Deste modo, não se duvida que o modelo de justiça digital nesse contexto se apresenta como a melhor opção para redução drástica das despesas do Poder Judiciário, basta verificar que no ano de 2020 se concretizou uma redução de 4,5%23 das despesas realizadas e no ano de 2021, quando o modelo de Justiça digital foi consolidado, teve uma redução 5,6%24 dos gastos do Poder Judiciário.

Além dessa economia direta aos cofres públicos, temos também a redução de despesas das partes e dos atores processuais, bem como daqueles que participam do processo (v.g. testemunhas). Ora, com o modelo digital as testemunhas não precisam se deslocar para o Fórum, deixando de trabalhar no dia da audiência e realizando gastos não previstos no seu orçamento, o mesmo vale para as partes. De outro lado, aos advogados facilitou e amplificou não apenas a possibilidade de atuação em todo o território nacional, mas, possibilitando realizar mais de uma audiência e sessão no mesmo dia, o que no modelo presencial na maioria das vezes era quase impossível, bem como agilizou e facilitou o trabalho25.

A redução dos custos na adoção do modelo de justiça digital deve ser vista de forma ampla. Sem dúvida é extremamente complexa de ser mensurada na totalidade, mas, perfeitamente possível de compreender e validar sua existência, como por exemplo: (i) despesas de deslocamento, (ii) perda do dia de trabalho, (iii) perda do tempo útil da pessoa a espera do ato processual. Pondere-se ainda, o desgaste psicológico pela necessidade de frequentar o ambiente da justiça, a tensão gerada justamente pelo ambiente desconfortável26.
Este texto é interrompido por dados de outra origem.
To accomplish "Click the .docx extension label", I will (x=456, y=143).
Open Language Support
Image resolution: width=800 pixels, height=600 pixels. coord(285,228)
Além disso, temos dezenas de custos indiretos: (i) deterioração do veículo utilizado para o deslocamento; (ii) o custo do combustível; (iii) custo de materiais de consumo (papel, copo, produtos de limpeza etc.); (iv) custo de segurança; (v) custo de infraestrutura para manutenção do prédio etc.

Em suma, a redução das despesas é bem maior que aquela indicada nos números levantados, de outro lado, essa economia não é apenas para o serviço público, mas, para todos os atores processuais e participantes dos atos processuais, bem como para o meio ambiente. Nesse contexto, não podemos desprezar o impacto ambiental do modelo de justiça digital, esse impacto é possível de ser verificado na redução de consumo de combustível no deslocamento, no consumo de material descartável, no consumo de papel, no consumo de energia, água e gás, dentre inúmeros outros.

Desta forma, resta clara a eficiência do modelo digital e sua alta capacidade de reduzir custos. Conforme destaca Micheli Pereira27 o “Judiciário que funciona bem é aquele age de forma eficiente, imparcial e pouca custosa, e, via de consequência, o Judiciário que funciona mal é aquele que não atende a estes quesitos”28.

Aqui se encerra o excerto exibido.